■ **Saved data entries**:
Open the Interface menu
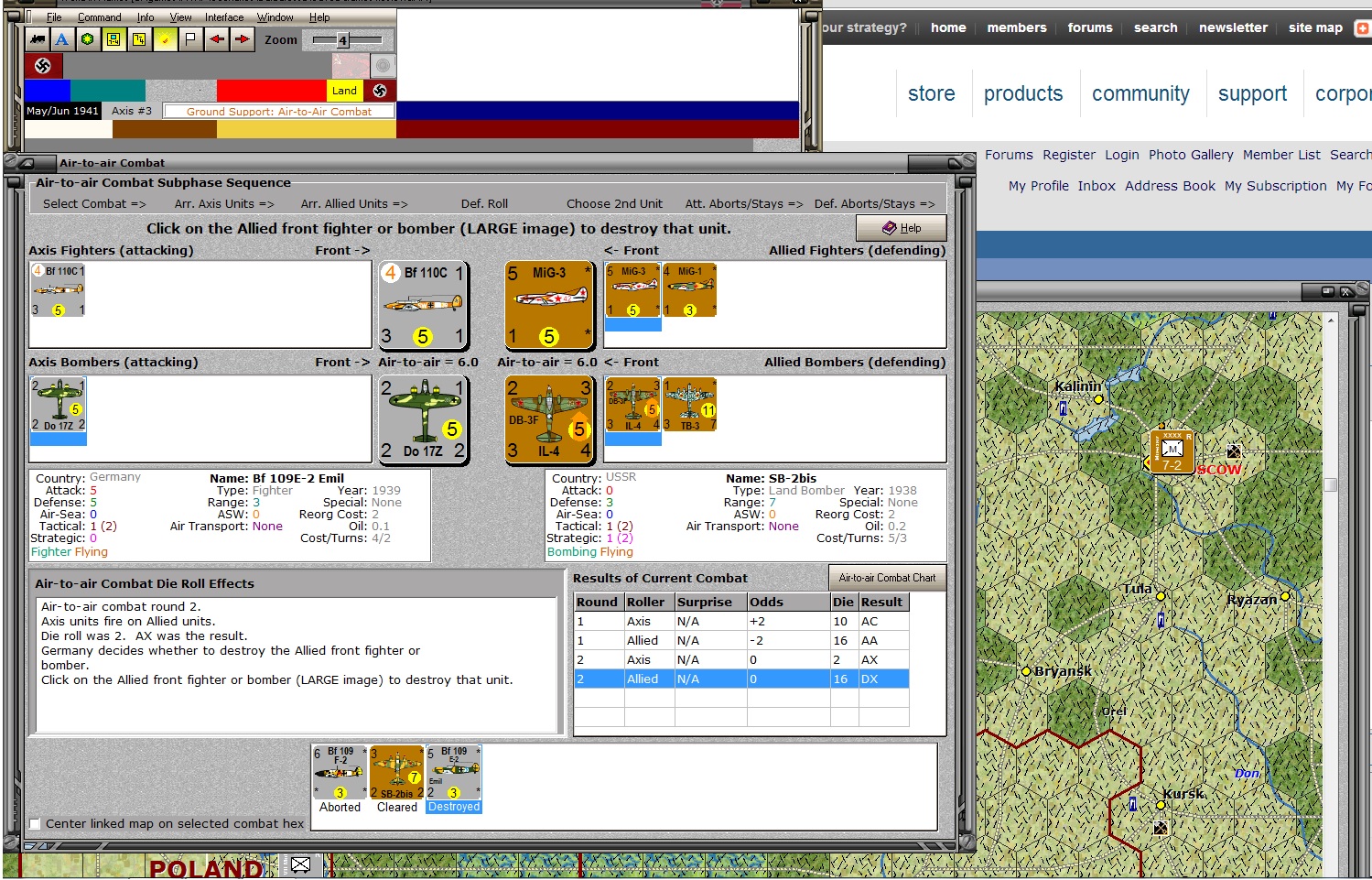Image resolution: width=1372 pixels, height=880 pixels. pyautogui.click(x=224, y=16)
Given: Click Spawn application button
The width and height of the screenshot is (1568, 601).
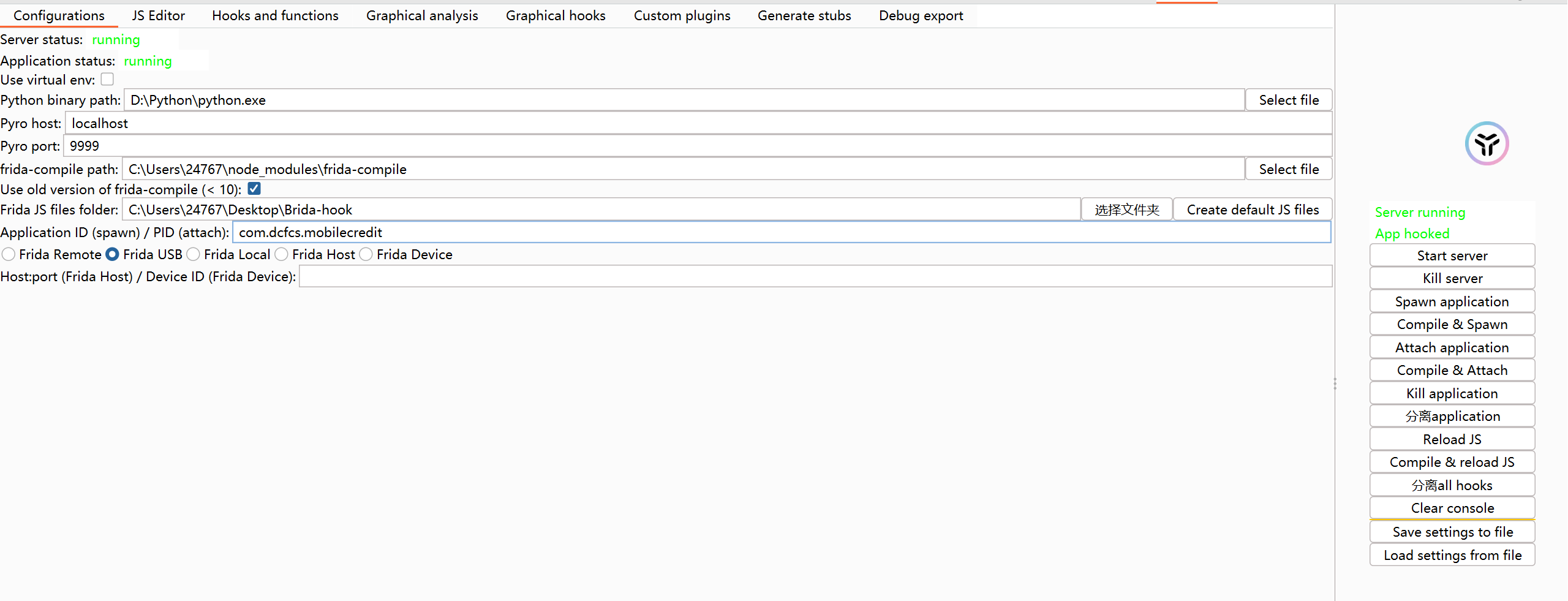Looking at the screenshot, I should 1452,301.
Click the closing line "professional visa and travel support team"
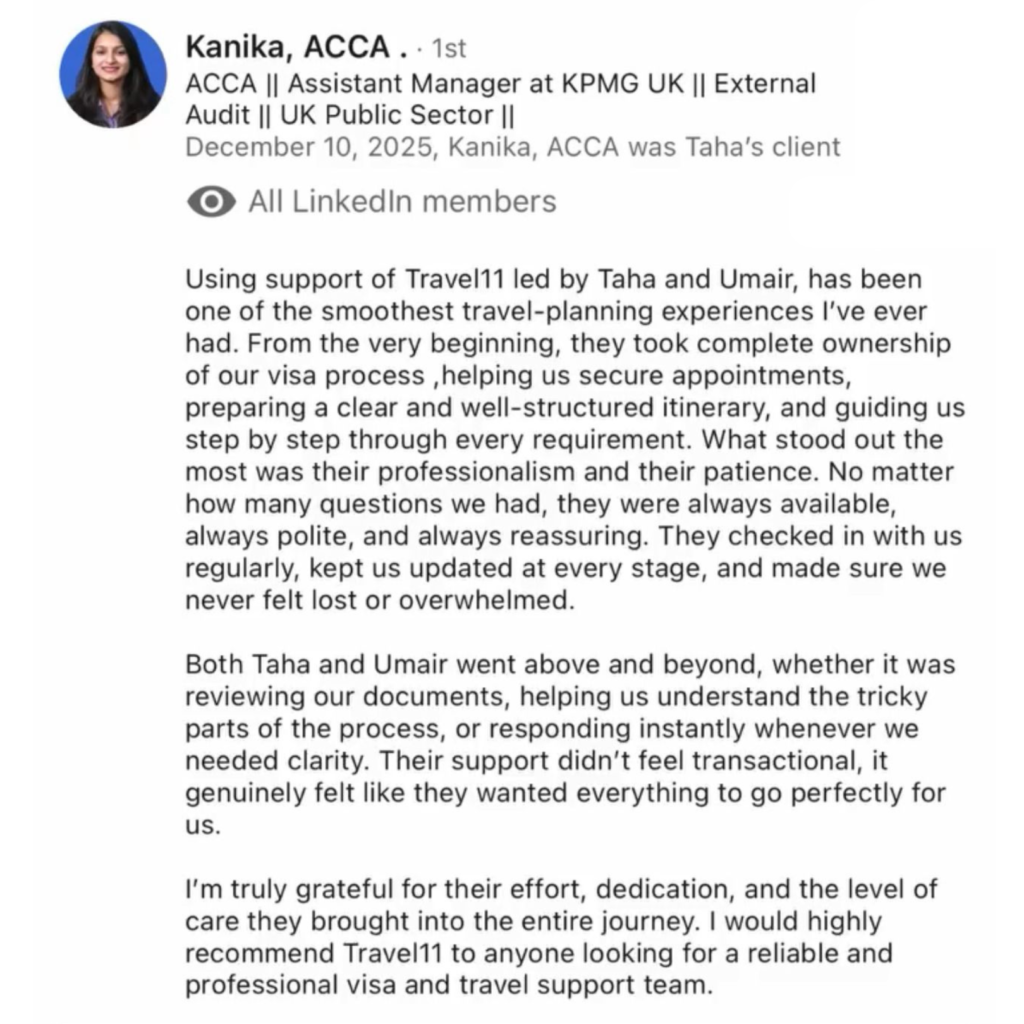This screenshot has width=1024, height=1024. pos(447,985)
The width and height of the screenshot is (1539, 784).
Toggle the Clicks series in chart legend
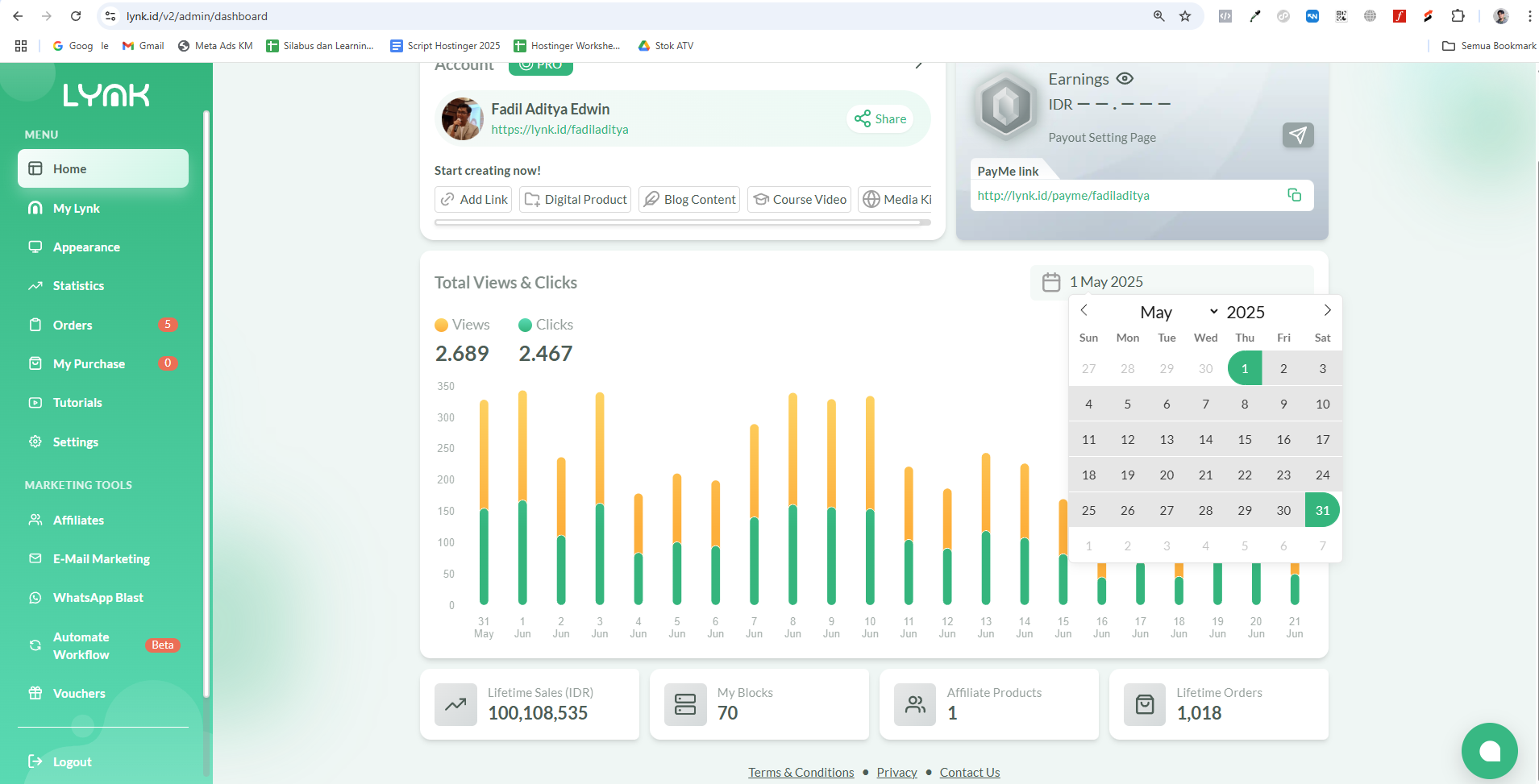[546, 325]
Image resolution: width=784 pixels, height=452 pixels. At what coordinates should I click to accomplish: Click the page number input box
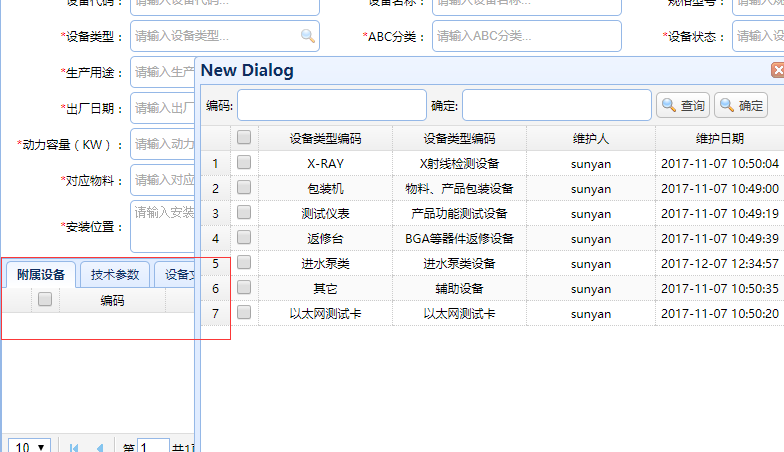(153, 447)
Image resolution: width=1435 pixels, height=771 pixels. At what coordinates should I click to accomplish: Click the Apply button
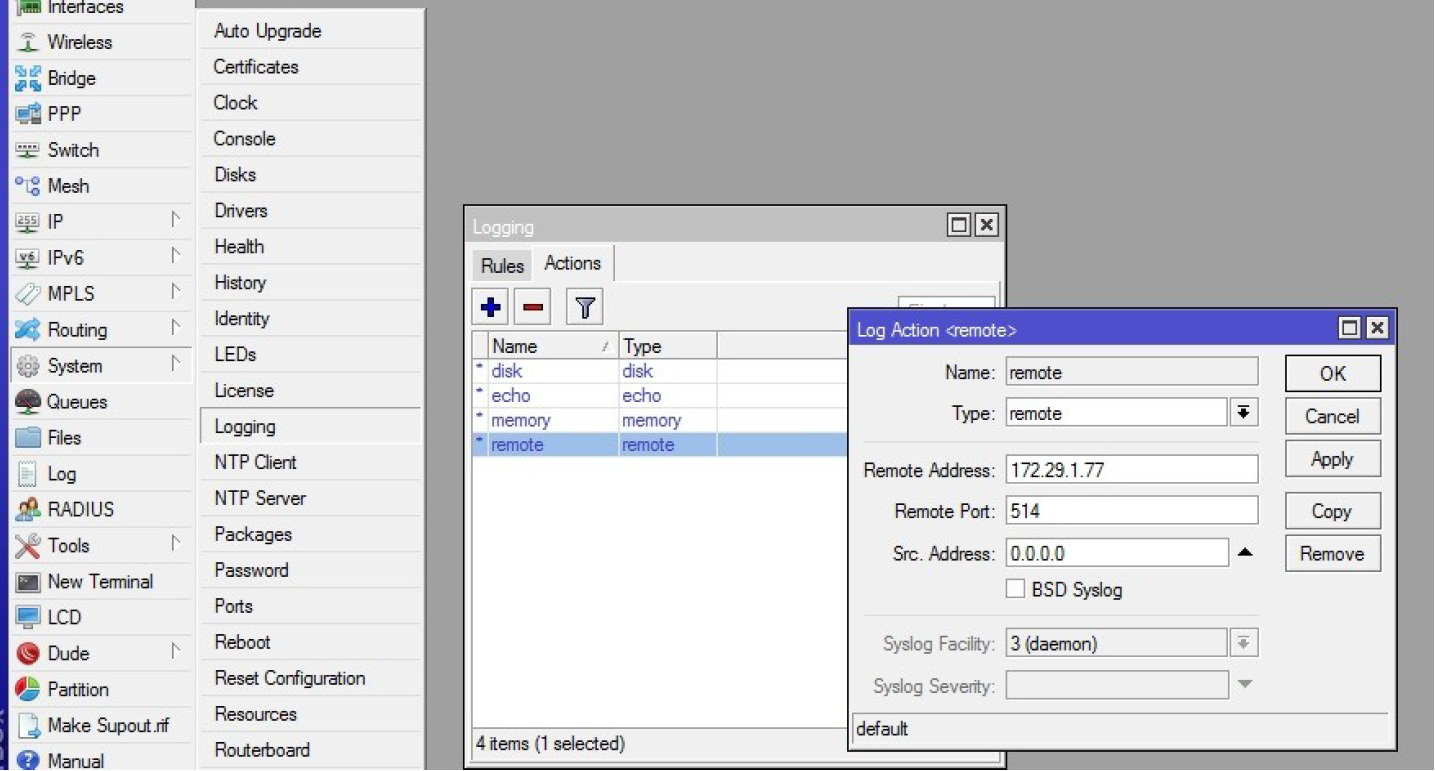click(x=1331, y=459)
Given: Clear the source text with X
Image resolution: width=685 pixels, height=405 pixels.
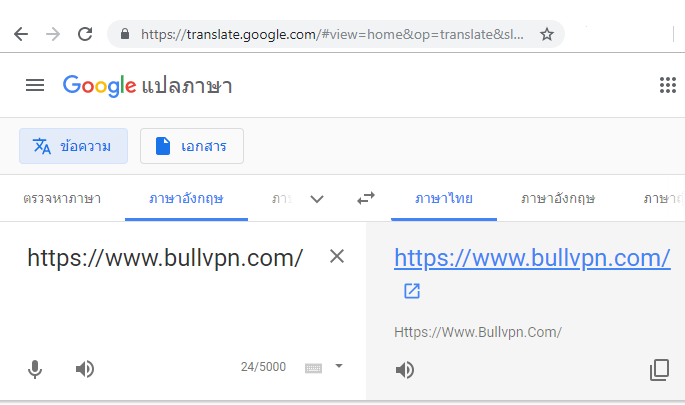Looking at the screenshot, I should point(337,256).
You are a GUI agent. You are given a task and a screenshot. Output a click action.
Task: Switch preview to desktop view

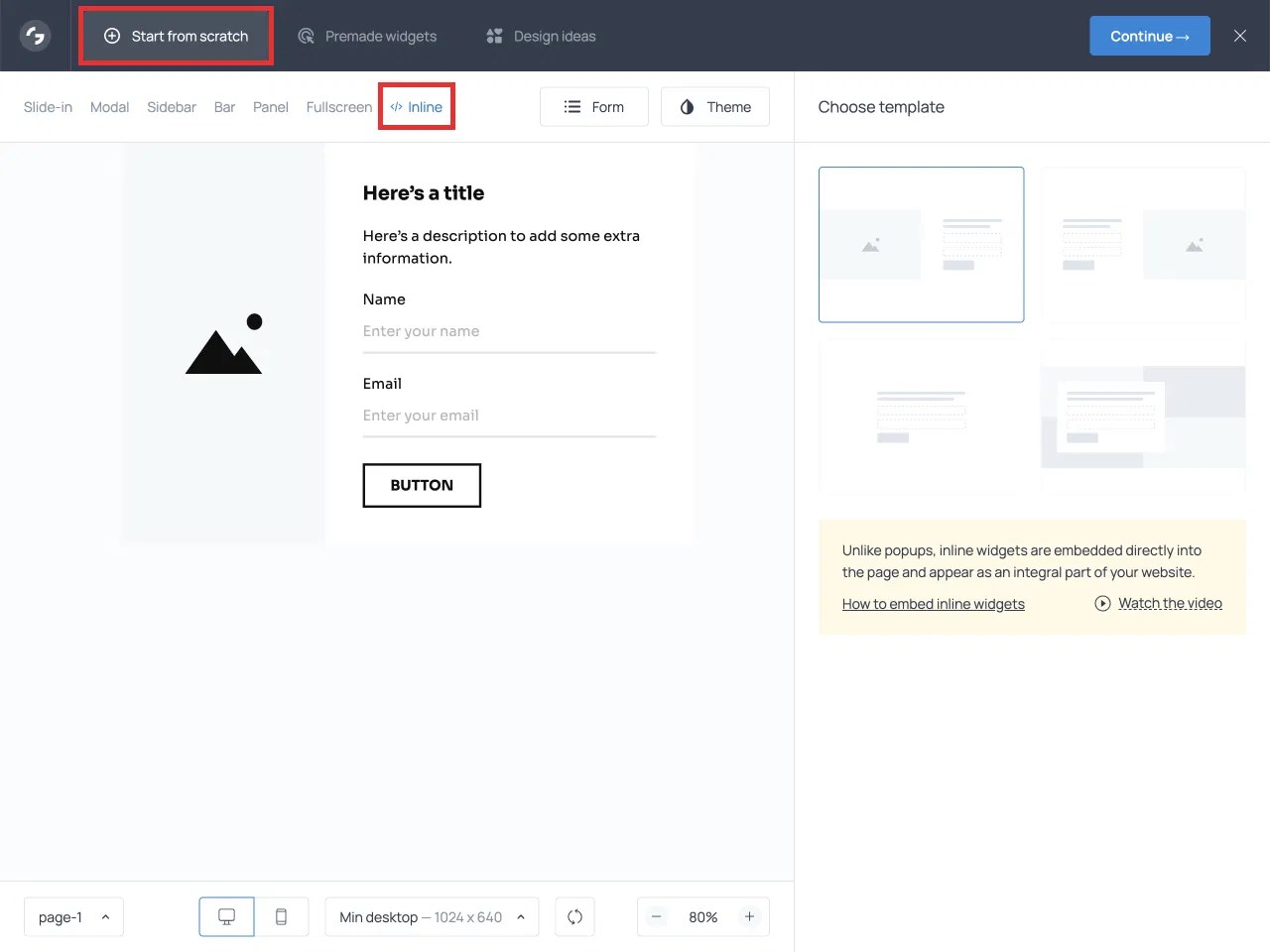pos(225,916)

■ **Work to be completed**: Please print all the entries exactly as written, but drop the pictures.

■ **The completed task**:
Open the Interface menu
Image resolution: width=1372 pixels, height=880 pixels. pyautogui.click(x=224, y=16)
Given: Click Spawn application button
The width and height of the screenshot is (1568, 601).
Looking at the screenshot, I should 1452,301.
Click the closing line "professional visa and travel support team"
This screenshot has width=1024, height=1024. pos(447,985)
The width and height of the screenshot is (1539, 784).
Toggle the Clicks series in chart legend
[546, 325]
Image resolution: width=784 pixels, height=452 pixels. At what coordinates should I click to accomplish: Click the page number input box
(153, 447)
Image resolution: width=1435 pixels, height=771 pixels. At what coordinates should I click to accomplish: Click the Apply button
click(x=1331, y=459)
Given: Clear the source text with X
Image resolution: width=685 pixels, height=405 pixels.
Looking at the screenshot, I should point(337,256).
You are a GUI agent. You are given a task and a screenshot. Output a click action.
Task: Switch preview to desktop view

pos(225,916)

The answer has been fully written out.